7:35PM: Checked on the computer but it still looked tipsy. Poured some more coffee on it.
8:10PM: Did my two pushups and three situps. Gotta stay trim.
8:30PM: Wanted to spend some time working on my stamp collection. Had trouble finding the album. Looked everywhere. Then I remembered that I didn't have a stamp collection. That was Mr. Wilson on "Dennis the Menace". That's the second time this week I've made that very same mistake. Although, the last time Mrs. Wilson didn't seem to mind...
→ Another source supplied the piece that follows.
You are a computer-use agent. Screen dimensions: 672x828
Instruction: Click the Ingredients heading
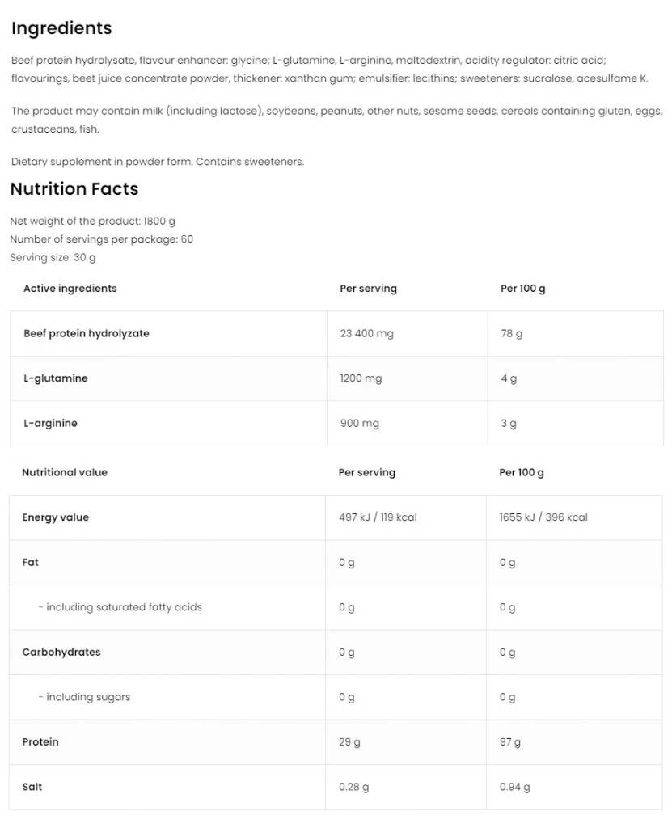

9:36PM: My phone rang. All that writing my name and number on ladies' room walls seemed to have paid off. Whoever it was, they were very shy. They wouldn't say anything. Then I realized I was holding the receiver upside-down. Curse these newfangled telephones! My secret admirer was gone. But I think we both know who it was. I poured myself another drink. Here's to you, Ms. Herridge, wherever you are!
10:00PM: It was time to make my rounds for the neighborhood watch program. But the blonde across the street had her blinds drawn. I put the binoculars away and fixed myself a drink.
10:32PM: Wanted to do some reading. But Faulkner was apparently experimenting with some new, innovative language. I couldn't understand what the hell he was saying. That's when I realized I was holding the book upside-down. Curse these newfangled books!
11:12PM: The computer seemed sober. I hooked it back up and everything worked like a charm. I got online to check email. Can I get more offers for herbal Viagra? Never give ex- girlfriends your new email address.
11:23PM: Updated my "Corky Romano" fan page. You guys want some cookies?
11:50PM: Searched for naked pictures of that "Alias" chick. Don't tell Catherine Herridge.
12:30AM: Still searching...
1:00AM: Still searching...
1:30AM: Needed a break. Fixed myself a drink.
1:32AM: Still searching...
2:00AM: Forgot what I was looking for but kept searching anyway.
2:30AM: Decided to call it a night. Fixed myself a snack. Drank said snack and went to bed.
4:24AM: Woke up screaming. Rolled over. Went back to sleep.